The famous line “control everything but own nothing” applies to the Family Office in a big way.  Prudent planners avoid co-mingling control and equity (risk and value).  The place for ownership is the “Family Bank”.  The Family Office controls the Family Bank (and its subsidiaries), but does not own it.  The Family Office is the Manager of other LLC’s in the structure, the General Partner of any limited partnerships, and the outsourced service provider of management services to the various business enterprises held by the family (Family Bank).

In the beginning, before the wealth is substantial, the Family Office may employ only family members, beginning with those creating the wealth.  As the wealth grows, and the needs and capacity of the family expand, others can be brought in.

In managing the various business interests, the Family Office may charge management fees.  It may pay employees and service providers.  It may pay appropriate and permissible business expenses.  It may offer a variety of benefits to its personnel.

Gather Advisors

All this talk of establishing an integrated entity independent of third-parties may create the false impression that you do this alone or that you don’t need professional help.  That is not the case.  One of the vital roles of the Family Office, particularly for the family in the building phase of wealth development, is to gather a team of professional advisors:  legal counsel, accounting and tax reporting counsel, financial and investment counsel, business counsel, and so forth.

The most important advisors are ultimately the Family and the Family Council.  The Family Office becomes a mechanism for discussing issues resulting from wealth, and helping family members have a healthy relationship with wealth by having healthy relationships as a family.

What Matters Most

While functionally the Family Office is all about control, and as a practical matter the Family Office is about building and protecting wealth, what really matters is the impact on the people individually and collectively as a family.  If we build ultra-wealth, minimize taxes, prevent litigation, and have a highly efficient machine to manage the business side of wealth, but then abuse the wealth to damage or destroy the lives of the people, we have failed.

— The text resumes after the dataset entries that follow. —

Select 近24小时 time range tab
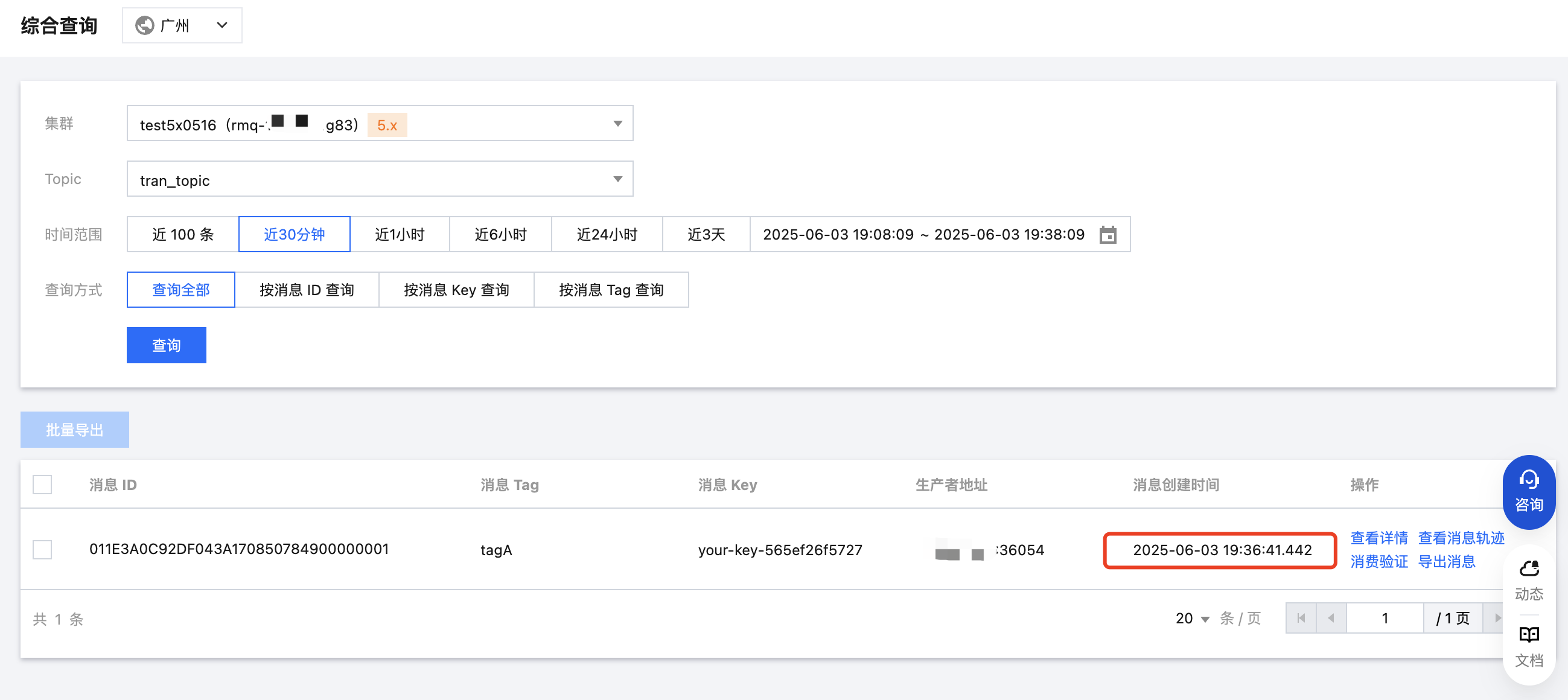Screen dimensions: 1568x700 pyautogui.click(x=607, y=234)
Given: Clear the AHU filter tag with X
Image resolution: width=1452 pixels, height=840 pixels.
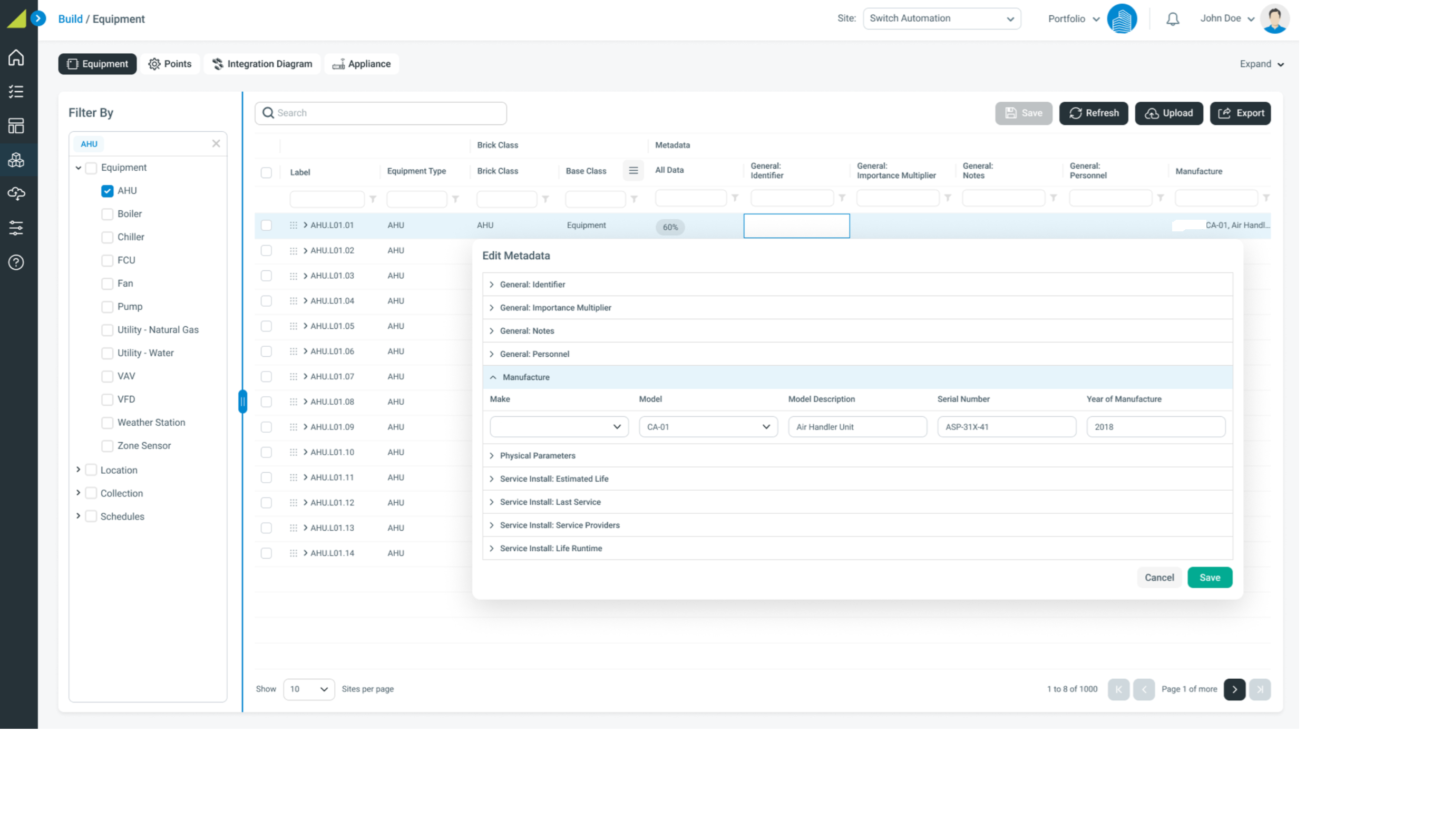Looking at the screenshot, I should coord(216,143).
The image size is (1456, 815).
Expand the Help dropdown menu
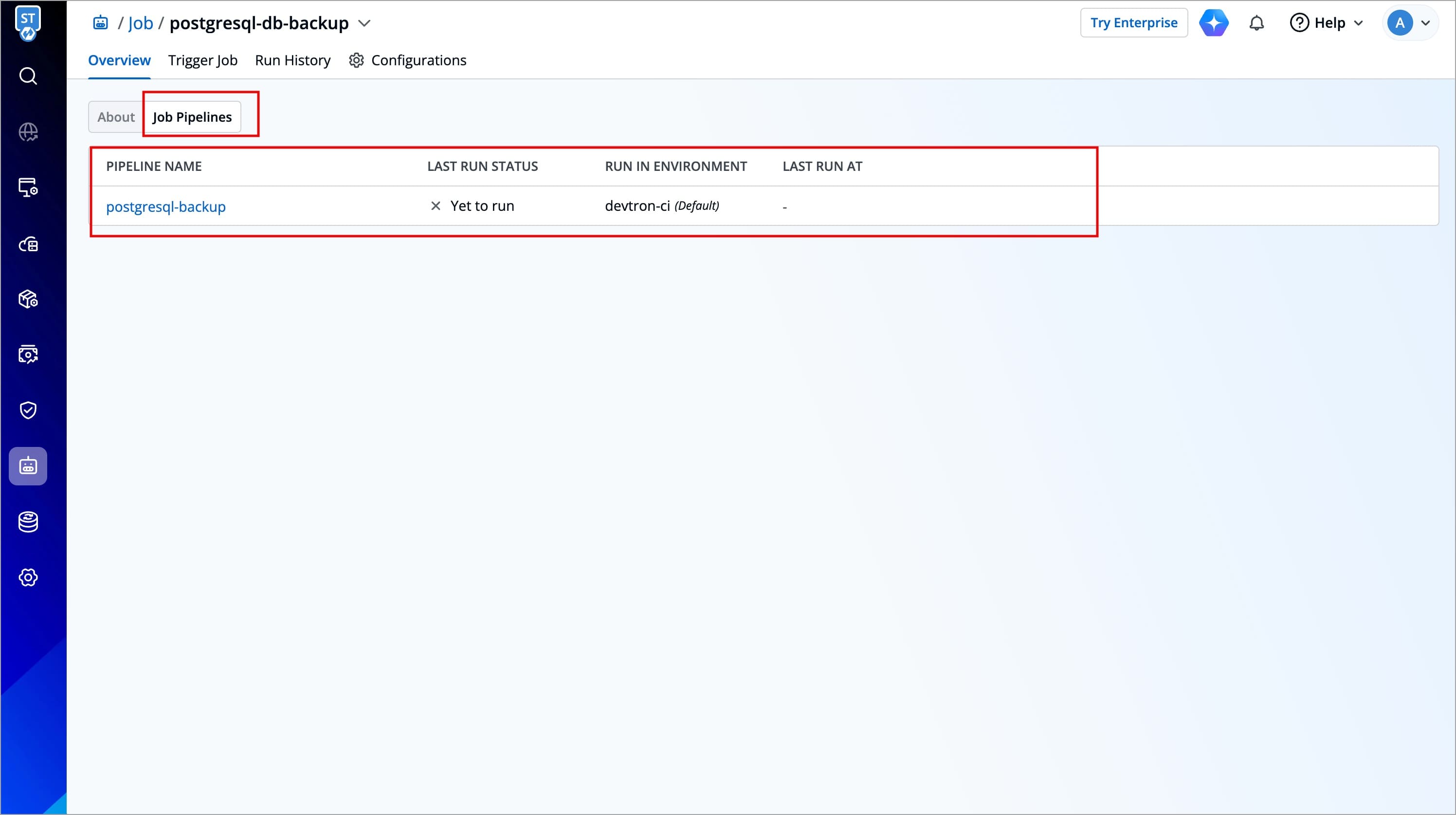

The Family Office is a place to train future generations to eventually take over the reins.  It is a platform in which to teach, demonstrate, and guide family members in the family values and culture.  It is a place to empower family members to create their own wealth rather than just eating the wealth of prior generations.  Ideally it serves as a stepping stone that gives family members the ability to reach higher goals of their own, and not a destination where they stop all productive activities.

So What?

When we “begin with the end in mind” the Family Office takes on an entirely new shape and function.  Whether your Family Office is controlling existing wealth or building future wealth, how you structure it and what you do with it makes a difference.  If this article gave you any idea of something you need to change, what are you going to do about it?  Knowledge combined with correct action is wisdom.  Do the right thing for your family and your wealth.